> **Your objective**
Look through the material beneath and copy each line with the word "computer".

————————

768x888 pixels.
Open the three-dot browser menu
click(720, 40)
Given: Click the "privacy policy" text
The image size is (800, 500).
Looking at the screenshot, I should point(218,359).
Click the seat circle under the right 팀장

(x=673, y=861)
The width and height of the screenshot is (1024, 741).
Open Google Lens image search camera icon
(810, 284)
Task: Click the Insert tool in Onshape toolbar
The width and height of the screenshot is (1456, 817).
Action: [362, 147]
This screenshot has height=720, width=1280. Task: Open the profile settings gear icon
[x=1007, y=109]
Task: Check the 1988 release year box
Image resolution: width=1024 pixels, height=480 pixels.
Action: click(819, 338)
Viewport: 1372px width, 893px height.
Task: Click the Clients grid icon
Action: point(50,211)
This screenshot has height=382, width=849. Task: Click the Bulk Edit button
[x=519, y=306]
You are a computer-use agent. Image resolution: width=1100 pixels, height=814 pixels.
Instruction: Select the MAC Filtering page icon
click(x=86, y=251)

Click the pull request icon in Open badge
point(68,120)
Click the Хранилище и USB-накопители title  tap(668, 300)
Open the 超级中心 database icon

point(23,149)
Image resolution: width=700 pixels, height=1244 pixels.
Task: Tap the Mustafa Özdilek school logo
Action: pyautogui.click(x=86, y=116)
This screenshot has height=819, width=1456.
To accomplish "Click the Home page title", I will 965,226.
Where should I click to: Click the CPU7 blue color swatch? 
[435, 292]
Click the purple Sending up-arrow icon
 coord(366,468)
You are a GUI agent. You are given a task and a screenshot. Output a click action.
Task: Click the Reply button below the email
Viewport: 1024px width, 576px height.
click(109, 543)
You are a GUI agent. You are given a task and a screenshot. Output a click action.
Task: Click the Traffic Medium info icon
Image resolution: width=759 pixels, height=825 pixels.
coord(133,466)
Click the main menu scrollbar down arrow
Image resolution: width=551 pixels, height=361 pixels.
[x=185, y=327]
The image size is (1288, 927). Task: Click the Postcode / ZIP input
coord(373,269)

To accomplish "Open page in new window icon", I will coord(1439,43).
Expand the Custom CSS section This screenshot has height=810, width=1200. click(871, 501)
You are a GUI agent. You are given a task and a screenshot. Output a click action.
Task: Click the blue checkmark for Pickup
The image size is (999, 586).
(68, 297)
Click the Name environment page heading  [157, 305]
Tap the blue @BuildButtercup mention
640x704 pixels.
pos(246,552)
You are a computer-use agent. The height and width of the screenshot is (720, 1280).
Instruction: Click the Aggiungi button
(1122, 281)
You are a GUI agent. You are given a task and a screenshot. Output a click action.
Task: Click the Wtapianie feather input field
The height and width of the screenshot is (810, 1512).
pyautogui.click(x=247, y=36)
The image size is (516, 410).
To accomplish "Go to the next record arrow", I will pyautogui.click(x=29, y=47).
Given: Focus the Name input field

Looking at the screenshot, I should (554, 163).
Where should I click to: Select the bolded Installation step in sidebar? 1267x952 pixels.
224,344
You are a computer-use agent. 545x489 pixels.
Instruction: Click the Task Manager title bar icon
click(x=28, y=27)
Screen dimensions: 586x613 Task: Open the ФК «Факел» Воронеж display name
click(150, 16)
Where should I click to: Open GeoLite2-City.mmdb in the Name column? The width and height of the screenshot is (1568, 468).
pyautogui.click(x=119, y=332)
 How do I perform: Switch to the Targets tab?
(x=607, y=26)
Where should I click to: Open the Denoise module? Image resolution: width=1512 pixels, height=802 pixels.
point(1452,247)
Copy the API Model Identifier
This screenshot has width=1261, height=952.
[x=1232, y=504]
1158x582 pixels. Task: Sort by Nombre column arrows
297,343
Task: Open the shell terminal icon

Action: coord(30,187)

————————

> **Problem solution**
You are a computer-use agent. Image resolution: width=1100 pixels, height=814 pixels.
You are a computer-use agent. The height and width of the screenshot is (720, 1280).
You are a computer-use agent. 545x489 pixels.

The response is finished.